De plus, Napoléon avait créé autour de lui des fonctionnaires et réparti entre leurs mains les délégations indispensables dont sa main avare mesurait et dosait la portée. Toutes ces créations administratives étaient respectées. On peut dire, par conséquent, que la Restauration, malgré ses prétentions, subissait l’ordre de choses présent. Elle faisait éclater son désir de rétroagir jusqu’à l’ancienne époque, plus par les discours des hommes, les excès, les provocations, les défis, le défilé des costumes, la réintégration des anciennes modes, que par le fond même des choses. Le roi, les émigrés, les royalistes se résignaient à l’état présent et aspiraient au retour vers l’état ancien. C’est de ce contraste, tour à tour atténué ou violent, entre le vœu des hommes médiocres qui s’étaient, par la main du malheur, abattus sur la France, et le vœu secret et durable des choses indifférentes, c’est de cette contradiction que viendront les difficultés, ensuite les soucis, puis les fautes, enfin les catastrophes par où s’effondrera au soleil de juillet la monarchie française.

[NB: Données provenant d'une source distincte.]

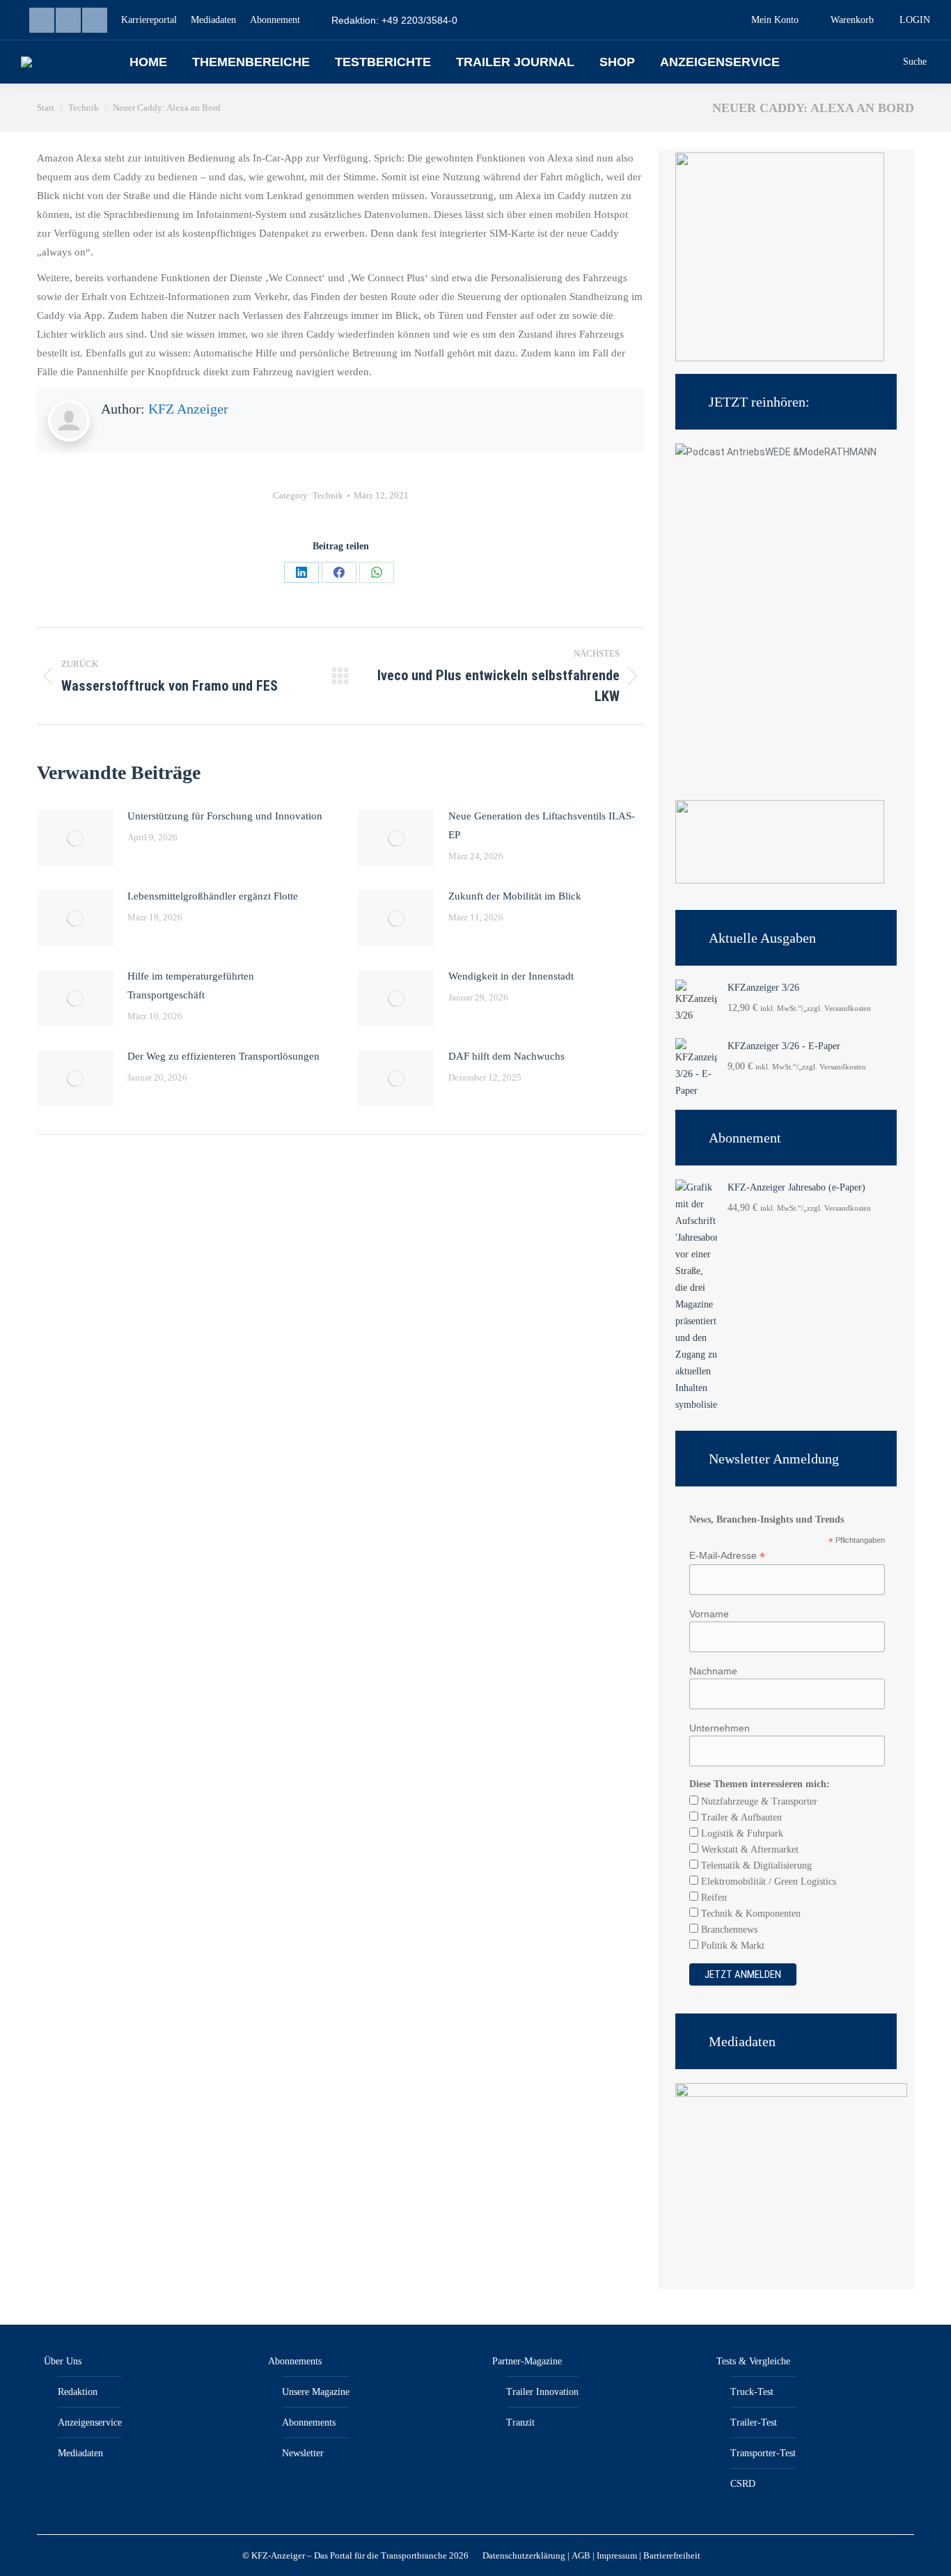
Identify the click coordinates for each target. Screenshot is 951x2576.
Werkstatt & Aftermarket (748, 1849)
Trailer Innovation (542, 2392)
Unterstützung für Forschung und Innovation (224, 816)
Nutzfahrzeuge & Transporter (757, 1801)
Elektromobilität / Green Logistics (767, 1881)
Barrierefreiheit (671, 2555)
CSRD (742, 2484)
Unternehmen (719, 1728)
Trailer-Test (753, 2422)
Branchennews (727, 1929)
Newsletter (303, 2453)
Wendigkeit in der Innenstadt (511, 976)
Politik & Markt (731, 1945)
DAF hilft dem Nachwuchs (506, 1056)
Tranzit (520, 2422)
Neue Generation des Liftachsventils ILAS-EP (541, 825)
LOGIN (914, 20)
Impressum (617, 2555)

Et ces fautes ne furent ni longues à venir, ni faciles à réparer. Napoléon avait disparu, ne laissant rien derrière lui. Suffisant à tout, il avait étouffé les initiatives, abaissé les caractères, laissé prise seulement à la rouerie d’un Fouché ou d’un Talleyrand. Personne ne pouvait se vanter d’avoir été à son école et à personne il n’avait permis de conquérir dans l’État une telle place que cet homme pût maintenant servir utilement la royauté nouvelle.

On s’en aperçut vite et c’est dès le début du règne que la folie, l’incapacité, la cupidité, par dessus tout la profonde ignorance de la France va précipiter le régime vers la ruine. Pour le tenir debout, il eût fallu des hommes qui, au rebours de la formule célèbre « aient tout oublié et tout appris », qui n’eussent pas voulu, de tous les ressorts de leur entêtement sénile ou maladif, refaire dans des cadres nouveaux une monarchie, qui eussent compris leur siècle. On l’a vu, ce n’était pas le roi, moins encore son frère, moins encore sa maison et son entourage qui étaient capables de cet effort ou même de ce désir.

On commence par froisser le commerce avec la fameuse ordonnance du 7 juin qui, soit à Paris, soit en province, rétablit l’obligation légale du repos dominical, et interdit le dimanche même le colportage, même la circulation des voitures.


Grande distribution de bâtons
(D’après une estampe de la Bibliothèque Nationale).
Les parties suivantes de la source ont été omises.